Inner-Instance Normalization for Time Series Forecasting
Zipo Jibao, Yingyi Fu, Xinyang Chen, Guoting Chen
TL;DR
The paper identifies inner-instance distribution shifts as an overlooked challenge in time-series forecasting and introduces two point-level normalization methods, LD and LCD, to address shifts within a single sequence. LD uses a z-score pipeline plus a learnable matrix $A$ (and optionally $B$) to model per-time-step internal distributions, with denormalization via $P$ and $Q$ to produce final predictions. LCD directly learns the conditional distribution by predicting horizon means $\hat{\mu}_y$ and per-time-step scales $s_n$ from the centered lookback, yielding $\hat{y}_n = \tilde{y}_n s_n + \hat{\mu}_y$; it offers linear and attention-based variants.

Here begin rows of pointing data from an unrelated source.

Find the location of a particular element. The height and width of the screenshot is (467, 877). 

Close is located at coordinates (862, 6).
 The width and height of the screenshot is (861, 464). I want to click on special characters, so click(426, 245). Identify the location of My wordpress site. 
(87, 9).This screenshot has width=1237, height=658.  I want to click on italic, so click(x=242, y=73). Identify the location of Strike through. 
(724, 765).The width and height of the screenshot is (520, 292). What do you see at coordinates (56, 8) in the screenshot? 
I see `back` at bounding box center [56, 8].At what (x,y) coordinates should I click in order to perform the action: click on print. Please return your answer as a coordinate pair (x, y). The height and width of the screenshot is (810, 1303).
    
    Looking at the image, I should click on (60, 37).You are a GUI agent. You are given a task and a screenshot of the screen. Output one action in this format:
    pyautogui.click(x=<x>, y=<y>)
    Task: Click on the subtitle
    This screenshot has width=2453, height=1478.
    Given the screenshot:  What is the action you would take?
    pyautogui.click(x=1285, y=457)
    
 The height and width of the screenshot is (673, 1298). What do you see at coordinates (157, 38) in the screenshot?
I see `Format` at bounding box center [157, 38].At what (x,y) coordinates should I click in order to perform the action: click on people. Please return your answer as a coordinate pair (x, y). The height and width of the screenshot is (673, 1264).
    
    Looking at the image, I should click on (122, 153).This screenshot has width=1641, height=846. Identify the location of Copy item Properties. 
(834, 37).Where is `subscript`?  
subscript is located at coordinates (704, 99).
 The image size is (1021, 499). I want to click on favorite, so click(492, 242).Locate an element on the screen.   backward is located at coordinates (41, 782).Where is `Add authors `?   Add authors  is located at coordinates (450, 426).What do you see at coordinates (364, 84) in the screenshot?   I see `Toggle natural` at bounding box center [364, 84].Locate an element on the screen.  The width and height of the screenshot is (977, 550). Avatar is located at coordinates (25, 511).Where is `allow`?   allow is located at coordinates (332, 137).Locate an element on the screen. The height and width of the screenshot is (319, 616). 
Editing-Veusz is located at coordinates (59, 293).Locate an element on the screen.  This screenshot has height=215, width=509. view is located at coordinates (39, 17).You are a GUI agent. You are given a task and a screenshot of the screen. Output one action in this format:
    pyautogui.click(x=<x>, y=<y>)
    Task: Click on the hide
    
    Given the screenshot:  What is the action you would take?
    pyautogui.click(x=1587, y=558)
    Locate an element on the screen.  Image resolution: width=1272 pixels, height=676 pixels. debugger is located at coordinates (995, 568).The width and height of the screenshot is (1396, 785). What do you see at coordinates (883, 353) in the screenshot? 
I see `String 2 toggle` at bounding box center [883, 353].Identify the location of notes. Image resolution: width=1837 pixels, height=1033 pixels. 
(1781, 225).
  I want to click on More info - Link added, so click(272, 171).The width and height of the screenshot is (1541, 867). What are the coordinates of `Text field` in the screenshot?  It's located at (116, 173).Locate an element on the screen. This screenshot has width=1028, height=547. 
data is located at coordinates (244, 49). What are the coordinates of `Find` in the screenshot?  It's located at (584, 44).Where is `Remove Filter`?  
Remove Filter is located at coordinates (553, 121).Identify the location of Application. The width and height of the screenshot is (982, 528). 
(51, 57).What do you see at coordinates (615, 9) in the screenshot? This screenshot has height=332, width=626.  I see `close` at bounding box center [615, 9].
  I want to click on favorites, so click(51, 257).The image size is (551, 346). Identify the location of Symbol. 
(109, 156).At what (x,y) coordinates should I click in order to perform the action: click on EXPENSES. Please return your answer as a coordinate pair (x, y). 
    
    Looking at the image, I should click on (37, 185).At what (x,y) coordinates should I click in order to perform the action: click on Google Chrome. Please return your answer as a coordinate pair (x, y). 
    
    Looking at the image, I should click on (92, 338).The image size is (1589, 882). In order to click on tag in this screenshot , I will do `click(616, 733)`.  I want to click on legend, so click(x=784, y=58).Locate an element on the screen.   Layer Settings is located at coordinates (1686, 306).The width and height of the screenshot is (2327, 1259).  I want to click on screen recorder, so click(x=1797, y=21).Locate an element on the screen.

Across multiple backbones and diverse datasets, LD and LCD consistently improve forecasting accuracy and outperform state-of-the-art normalization methods, highlighting the practical value of fine-grained, time-point-level normalization for non-stationary time series.
Abstract
Real-world time series are influenced by numerous factors and exhibit complex non-stationary characteristics. Non-stationarity can lead to distribution shifts, where the statistical properties of time series change over time, negatively impacting model performance. Several instance normalization techniques have been proposed to address distribution shifts in time series forecasting. However, existing methods fail to account for shifts within individual instances, leading to suboptimal performance. To tackle inner-instance distribution shifts, we propose two novel point-level methods: Learning Distribution (LD) and Learning Conditional Distribution (LCD). LD eliminates internal discrepancies by fitting the internal distribution of input and output with different parameters at different time steps, while LCD utilizes neural networks to predict scaling coefficients of the output. We evaluate the performance of the two methods with various backbone models across public benchmarks and demonstrate the effectiveness of the point-level paradigm through comparative experiments.